## Instructions for the task
Rewrite the material below, changing every "Where should I click to:" to "Where do I click to:" and keeping everything else the same.

## Dataset content
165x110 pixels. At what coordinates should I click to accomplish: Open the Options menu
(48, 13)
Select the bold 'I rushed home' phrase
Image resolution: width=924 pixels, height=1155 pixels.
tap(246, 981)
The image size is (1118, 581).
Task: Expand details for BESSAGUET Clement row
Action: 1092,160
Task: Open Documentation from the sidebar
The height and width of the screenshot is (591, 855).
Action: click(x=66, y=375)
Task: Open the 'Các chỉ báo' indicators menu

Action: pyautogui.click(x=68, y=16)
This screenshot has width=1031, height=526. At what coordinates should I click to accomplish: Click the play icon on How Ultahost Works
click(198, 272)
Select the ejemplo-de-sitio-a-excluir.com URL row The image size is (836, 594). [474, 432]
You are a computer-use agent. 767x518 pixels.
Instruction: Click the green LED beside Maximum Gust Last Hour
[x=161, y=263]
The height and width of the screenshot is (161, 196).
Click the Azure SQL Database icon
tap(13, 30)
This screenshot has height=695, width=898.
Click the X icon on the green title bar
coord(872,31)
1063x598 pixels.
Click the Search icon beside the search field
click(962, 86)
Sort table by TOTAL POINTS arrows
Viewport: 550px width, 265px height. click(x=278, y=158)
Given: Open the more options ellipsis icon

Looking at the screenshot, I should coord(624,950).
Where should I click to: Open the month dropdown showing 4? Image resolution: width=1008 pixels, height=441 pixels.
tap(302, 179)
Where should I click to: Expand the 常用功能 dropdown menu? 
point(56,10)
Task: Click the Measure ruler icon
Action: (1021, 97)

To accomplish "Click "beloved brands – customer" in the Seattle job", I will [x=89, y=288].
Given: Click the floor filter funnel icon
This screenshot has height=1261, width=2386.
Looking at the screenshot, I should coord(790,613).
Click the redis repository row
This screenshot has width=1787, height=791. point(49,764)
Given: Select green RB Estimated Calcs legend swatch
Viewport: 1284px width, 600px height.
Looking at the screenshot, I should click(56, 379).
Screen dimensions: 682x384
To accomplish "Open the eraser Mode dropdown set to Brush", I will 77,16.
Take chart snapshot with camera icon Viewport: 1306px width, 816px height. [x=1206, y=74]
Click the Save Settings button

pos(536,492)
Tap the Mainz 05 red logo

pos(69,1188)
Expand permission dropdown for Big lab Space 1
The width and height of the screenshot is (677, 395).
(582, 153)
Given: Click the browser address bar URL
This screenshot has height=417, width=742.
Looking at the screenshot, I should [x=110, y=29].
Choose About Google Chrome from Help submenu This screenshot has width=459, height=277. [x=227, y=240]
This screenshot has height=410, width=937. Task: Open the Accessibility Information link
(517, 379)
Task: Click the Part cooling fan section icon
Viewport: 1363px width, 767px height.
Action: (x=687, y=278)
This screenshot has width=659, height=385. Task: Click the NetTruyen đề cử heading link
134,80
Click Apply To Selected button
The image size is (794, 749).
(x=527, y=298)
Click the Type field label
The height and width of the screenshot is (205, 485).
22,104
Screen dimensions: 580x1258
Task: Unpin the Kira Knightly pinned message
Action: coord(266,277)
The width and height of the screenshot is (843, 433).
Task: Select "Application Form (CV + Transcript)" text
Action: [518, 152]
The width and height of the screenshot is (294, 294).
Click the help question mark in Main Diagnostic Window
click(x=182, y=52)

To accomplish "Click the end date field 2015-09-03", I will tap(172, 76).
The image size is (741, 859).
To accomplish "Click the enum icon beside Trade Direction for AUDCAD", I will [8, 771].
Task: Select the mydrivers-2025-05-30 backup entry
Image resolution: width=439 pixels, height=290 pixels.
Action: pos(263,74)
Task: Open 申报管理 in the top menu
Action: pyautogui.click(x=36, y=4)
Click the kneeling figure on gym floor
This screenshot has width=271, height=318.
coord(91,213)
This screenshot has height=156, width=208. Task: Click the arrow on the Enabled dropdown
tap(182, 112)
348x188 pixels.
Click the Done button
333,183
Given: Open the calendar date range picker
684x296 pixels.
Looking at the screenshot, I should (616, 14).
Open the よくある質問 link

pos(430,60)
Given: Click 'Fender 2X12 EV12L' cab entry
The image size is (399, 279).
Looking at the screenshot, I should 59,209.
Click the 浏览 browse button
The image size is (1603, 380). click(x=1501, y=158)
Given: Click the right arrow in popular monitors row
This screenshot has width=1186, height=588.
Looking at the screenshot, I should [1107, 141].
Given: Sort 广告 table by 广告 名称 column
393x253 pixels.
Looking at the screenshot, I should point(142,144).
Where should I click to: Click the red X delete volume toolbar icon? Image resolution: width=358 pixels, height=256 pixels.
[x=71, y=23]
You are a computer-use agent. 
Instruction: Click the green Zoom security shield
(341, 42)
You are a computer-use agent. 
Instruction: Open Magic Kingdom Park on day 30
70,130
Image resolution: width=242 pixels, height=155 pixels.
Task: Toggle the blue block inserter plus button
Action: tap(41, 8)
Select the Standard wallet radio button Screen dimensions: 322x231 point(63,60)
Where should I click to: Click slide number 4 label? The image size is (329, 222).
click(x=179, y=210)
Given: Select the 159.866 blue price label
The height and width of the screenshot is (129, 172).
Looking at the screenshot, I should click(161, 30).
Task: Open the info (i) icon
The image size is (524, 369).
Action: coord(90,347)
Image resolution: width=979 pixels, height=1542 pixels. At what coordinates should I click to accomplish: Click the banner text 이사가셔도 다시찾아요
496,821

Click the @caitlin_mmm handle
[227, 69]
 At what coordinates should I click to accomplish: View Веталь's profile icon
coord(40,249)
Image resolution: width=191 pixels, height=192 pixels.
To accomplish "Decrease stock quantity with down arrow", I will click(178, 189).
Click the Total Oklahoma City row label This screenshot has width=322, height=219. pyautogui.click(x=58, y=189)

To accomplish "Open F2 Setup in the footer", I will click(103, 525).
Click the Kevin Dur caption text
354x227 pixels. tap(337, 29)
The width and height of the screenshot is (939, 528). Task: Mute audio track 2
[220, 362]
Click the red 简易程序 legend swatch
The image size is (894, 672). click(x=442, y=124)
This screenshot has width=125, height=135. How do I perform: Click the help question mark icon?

## Expected answer
165x110 pixels. At what coordinates should I click to accomplish: Open the Options menu
(48, 13)
Select the bold 'I rushed home' phrase
Image resolution: width=924 pixels, height=1155 pixels.
tap(246, 981)
The image size is (1118, 581).
Task: Expand details for BESSAGUET Clement row
Action: 1092,160
Task: Open Documentation from the sidebar
The height and width of the screenshot is (591, 855).
Action: click(x=66, y=375)
Task: Open the 'Các chỉ báo' indicators menu

Action: pyautogui.click(x=68, y=16)
This screenshot has width=1031, height=526. At what coordinates should I click to accomplish: Click the play icon on How Ultahost Works
click(198, 272)
Select the ejemplo-de-sitio-a-excluir.com URL row The image size is (836, 594). [474, 432]
You are a computer-use agent. 767x518 pixels.
Instruction: Click the green LED beside Maximum Gust Last Hour
[x=161, y=263]
The height and width of the screenshot is (161, 196).
Click the Azure SQL Database icon
tap(13, 30)
This screenshot has height=695, width=898.
Click the X icon on the green title bar
coord(872,31)
1063x598 pixels.
Click the Search icon beside the search field
click(962, 86)
Sort table by TOTAL POINTS arrows
Viewport: 550px width, 265px height. click(x=278, y=158)
Given: Open the more options ellipsis icon

Looking at the screenshot, I should coord(624,950).
Where do I click to: Open the month dropdown showing 4? Image resolution: width=1008 pixels, height=441 pixels.
tap(302, 179)
Where do I click to: Expand the 常用功能 dropdown menu? 
point(56,10)
Task: Click the Measure ruler icon
Action: (1021, 97)

To accomplish "Click "beloved brands – customer" in the Seattle job", I will [x=89, y=288].
Given: Click the floor filter funnel icon
This screenshot has height=1261, width=2386.
Looking at the screenshot, I should coord(790,613).
Click the redis repository row
This screenshot has width=1787, height=791. point(49,764)
Given: Select green RB Estimated Calcs legend swatch
Viewport: 1284px width, 600px height.
Looking at the screenshot, I should click(56, 379).
Screen dimensions: 682x384
To accomplish "Open the eraser Mode dropdown set to Brush", I will 77,16.
Take chart snapshot with camera icon Viewport: 1306px width, 816px height. [x=1206, y=74]
Click the Save Settings button

pos(536,492)
Tap the Mainz 05 red logo

pos(69,1188)
Expand permission dropdown for Big lab Space 1
The width and height of the screenshot is (677, 395).
(582, 153)
Given: Click the browser address bar URL
This screenshot has height=417, width=742.
Looking at the screenshot, I should [x=110, y=29].
Choose About Google Chrome from Help submenu This screenshot has width=459, height=277. [x=227, y=240]
This screenshot has height=410, width=937. Task: Open the Accessibility Information link
(517, 379)
Task: Click the Part cooling fan section icon
Viewport: 1363px width, 767px height.
Action: (x=687, y=278)
This screenshot has width=659, height=385. Task: Click the NetTruyen đề cử heading link
134,80
Click Apply To Selected button
The image size is (794, 749).
(x=527, y=298)
Click the Type field label
The height and width of the screenshot is (205, 485).
22,104
Screen dimensions: 580x1258
Task: Unpin the Kira Knightly pinned message
Action: coord(266,277)
The width and height of the screenshot is (843, 433).
Task: Select "Application Form (CV + Transcript)" text
Action: [518, 152]
The width and height of the screenshot is (294, 294).
Click the help question mark in Main Diagnostic Window
click(x=182, y=52)

To accomplish "Click the end date field 2015-09-03", I will tap(172, 76).
The image size is (741, 859).
To accomplish "Click the enum icon beside Trade Direction for AUDCAD", I will [8, 771].
Task: Select the mydrivers-2025-05-30 backup entry
Image resolution: width=439 pixels, height=290 pixels.
Action: pos(263,74)
Task: Open 申报管理 in the top menu
Action: pyautogui.click(x=36, y=4)
Click the kneeling figure on gym floor
This screenshot has width=271, height=318.
coord(91,213)
This screenshot has height=156, width=208. Task: Click the arrow on the Enabled dropdown
tap(182, 112)
348x188 pixels.
Click the Done button
333,183
Given: Open the calendar date range picker
684x296 pixels.
Looking at the screenshot, I should (616, 14).
Open the よくある質問 link

pos(430,60)
Given: Click 'Fender 2X12 EV12L' cab entry
The image size is (399, 279).
Looking at the screenshot, I should 59,209.
Click the 浏览 browse button
The image size is (1603, 380). click(x=1501, y=158)
Given: Click the right arrow in popular monitors row
This screenshot has width=1186, height=588.
Looking at the screenshot, I should [1107, 141].
Given: Sort 广告 table by 广告 名称 column
393x253 pixels.
Looking at the screenshot, I should point(142,144).
Where do I click to: Click the red X delete volume toolbar icon? Image resolution: width=358 pixels, height=256 pixels.
[x=71, y=23]
You are a computer-use agent. 
Instruction: Click the green Zoom security shield
(341, 42)
You are a computer-use agent. 
Instruction: Open Magic Kingdom Park on day 30
70,130
Image resolution: width=242 pixels, height=155 pixels.
Task: Toggle the blue block inserter plus button
Action: tap(41, 8)
Select the Standard wallet radio button Screen dimensions: 322x231 point(63,60)
Where do I click to: Click slide number 4 label? The image size is (329, 222).
click(x=179, y=210)
Given: Select the 159.866 blue price label
The height and width of the screenshot is (129, 172).
Looking at the screenshot, I should click(161, 30).
Task: Open the info (i) icon
The image size is (524, 369).
Action: coord(90,347)
Image resolution: width=979 pixels, height=1542 pixels. At what coordinates should I click to accomplish: Click the banner text 이사가셔도 다시찾아요
496,821

Click the @caitlin_mmm handle
[227, 69]
 At what coordinates should I click to accomplish: View Веталь's profile icon
coord(40,249)
Image resolution: width=191 pixels, height=192 pixels.
To accomplish "Decrease stock quantity with down arrow", I will click(178, 189).
Click the Total Oklahoma City row label This screenshot has width=322, height=219. pyautogui.click(x=58, y=189)

To accomplish "Open F2 Setup in the footer", I will click(103, 525).
Click the Kevin Dur caption text
354x227 pixels. tap(337, 29)
The width and height of the screenshot is (939, 528). Task: Mute audio track 2
[220, 362]
Click the red 简易程序 legend swatch
The image size is (894, 672). click(x=442, y=124)
This screenshot has width=125, height=135. How do I perform: Click the help question mark icon?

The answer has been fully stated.